TASK GOAL => Rewrite all the rows below as a numbered list, skipping blank lines and leaving out the pictures.

Text and item location entries:

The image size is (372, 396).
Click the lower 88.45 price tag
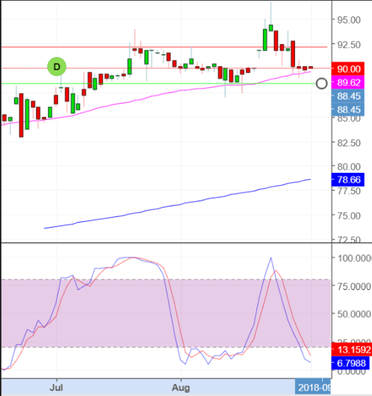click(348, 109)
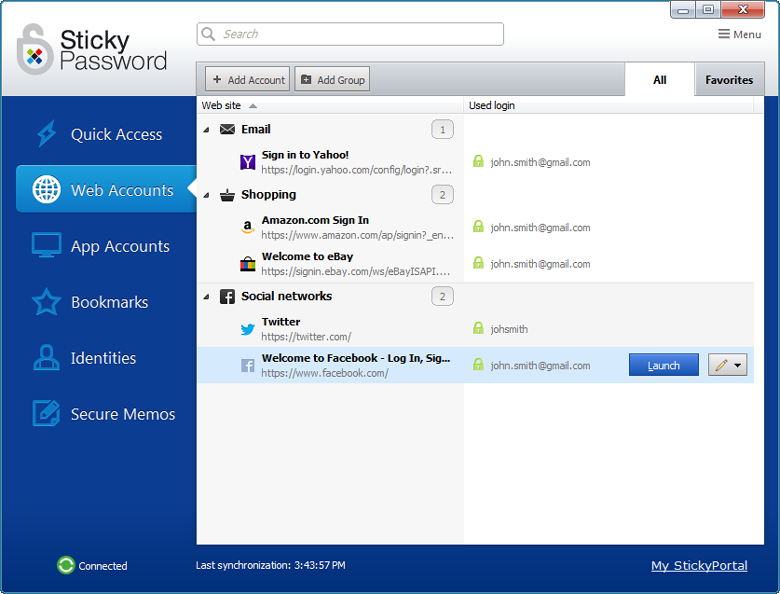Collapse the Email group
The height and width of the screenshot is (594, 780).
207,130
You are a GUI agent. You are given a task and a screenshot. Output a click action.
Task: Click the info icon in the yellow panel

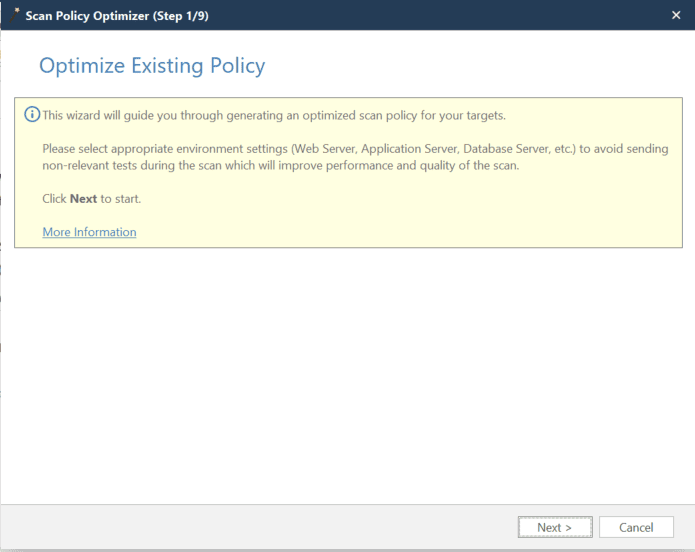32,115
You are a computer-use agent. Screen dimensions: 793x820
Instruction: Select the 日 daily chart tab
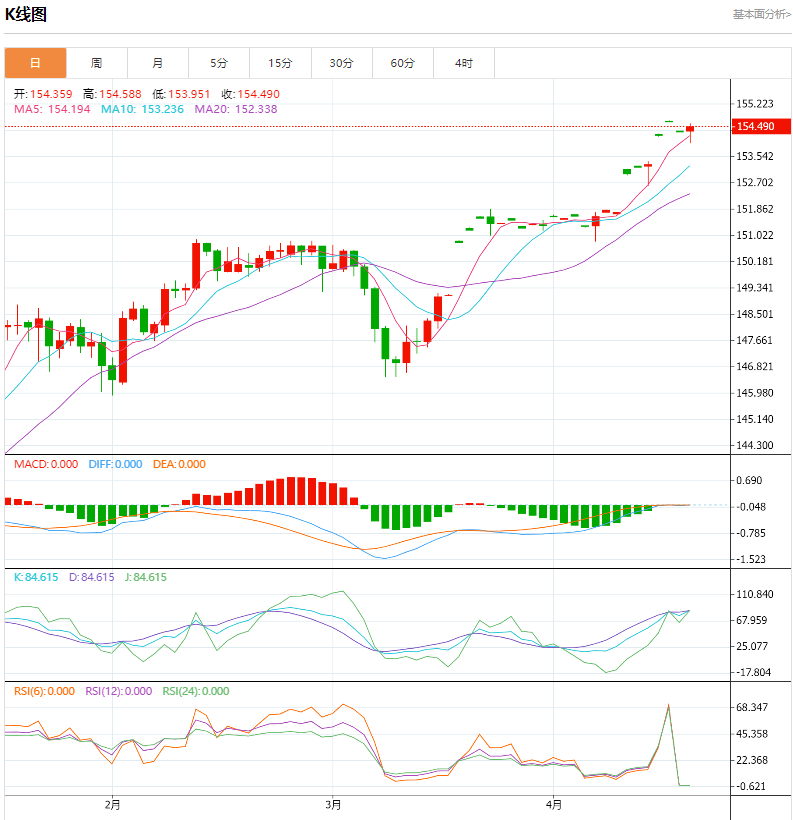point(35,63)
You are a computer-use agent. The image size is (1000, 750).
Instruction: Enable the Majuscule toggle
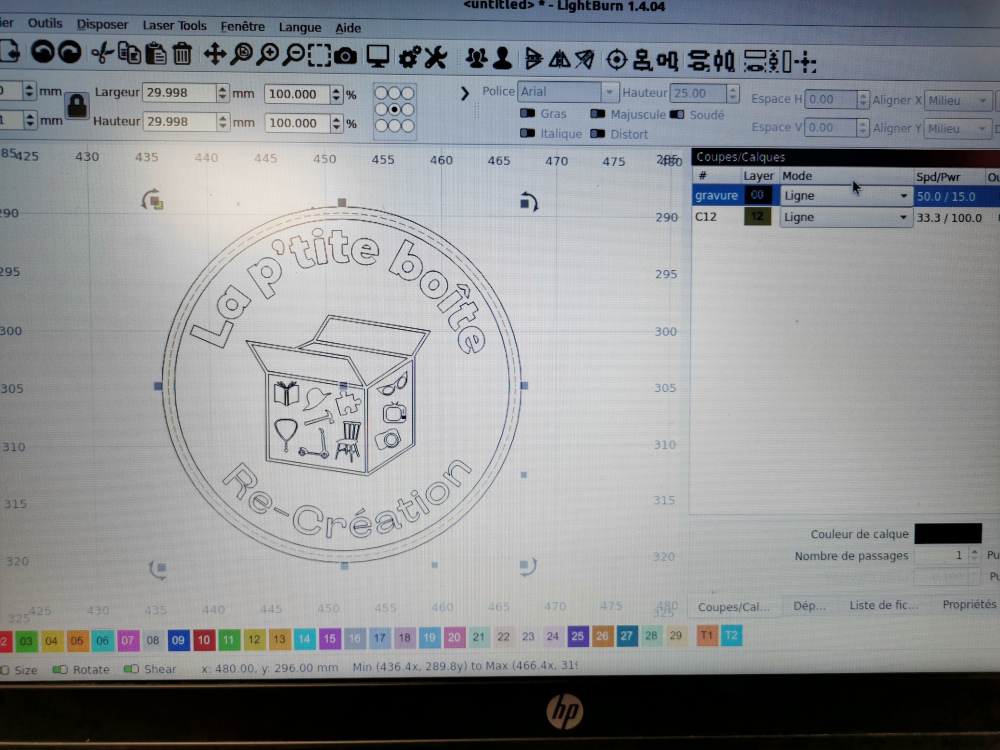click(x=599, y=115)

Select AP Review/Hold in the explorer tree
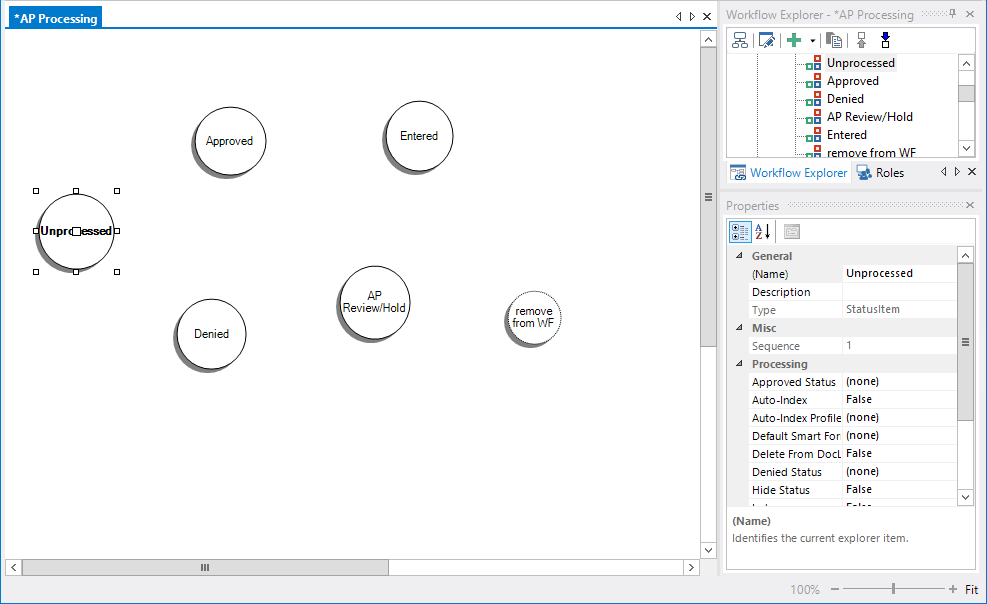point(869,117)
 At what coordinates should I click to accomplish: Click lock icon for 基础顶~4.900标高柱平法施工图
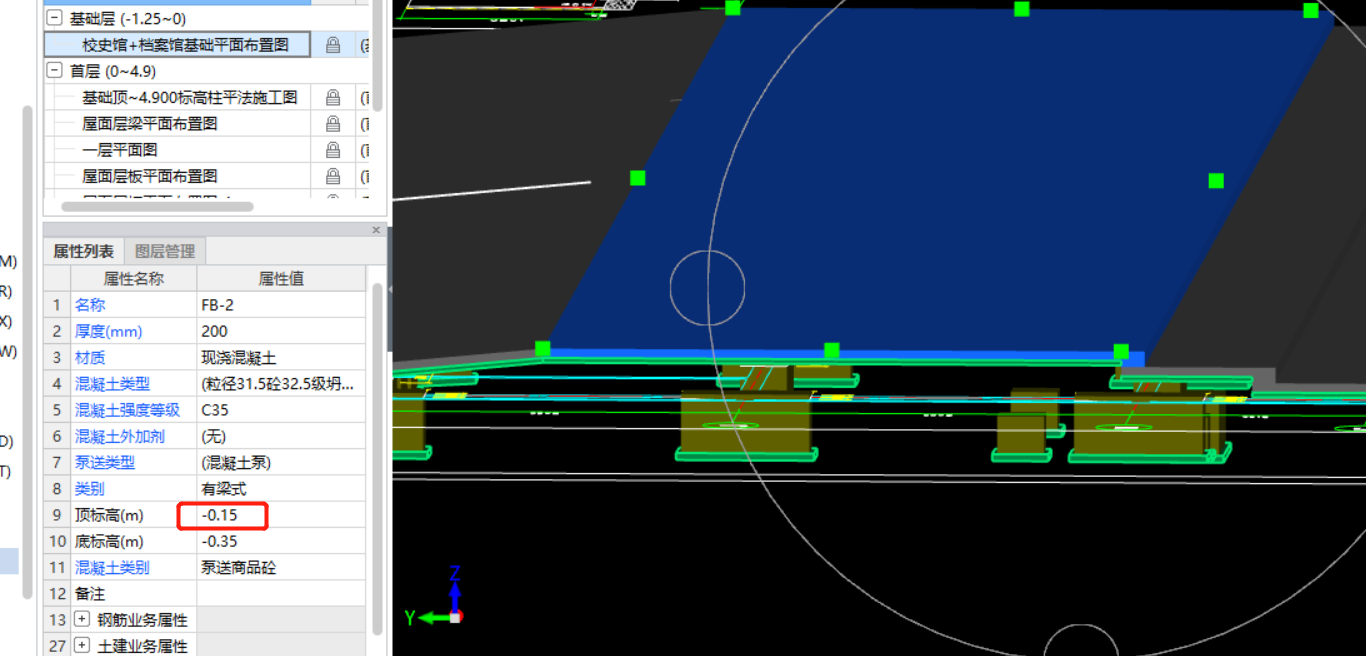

ANSWER TO THE EXERCISE =>
1. The image size is (372, 396).
2. Click the lower 88.45 price tag
3. click(348, 109)
4. Collapse the Email group
5. The height and width of the screenshot is (594, 780).
6. 207,130
7. You are a GUI agent. You are given a task and a screenshot. Output a click action.
8. Task: Click the info icon in the yellow panel
9. 32,115
10. You are a computer-use agent. Screen dimensions: 793x820
11. Instruction: Select the 日 daily chart tab
12. point(35,63)
13. You are a computer-use agent. The image size is (1000, 750).
14. Instruction: Enable the Majuscule toggle
15. click(x=599, y=115)
16. Select AP Review/Hold in the explorer tree
17. point(869,117)
18.  At what coordinates should I click to accomplish: Click lock icon for 基础顶~4.900标高柱平法施工图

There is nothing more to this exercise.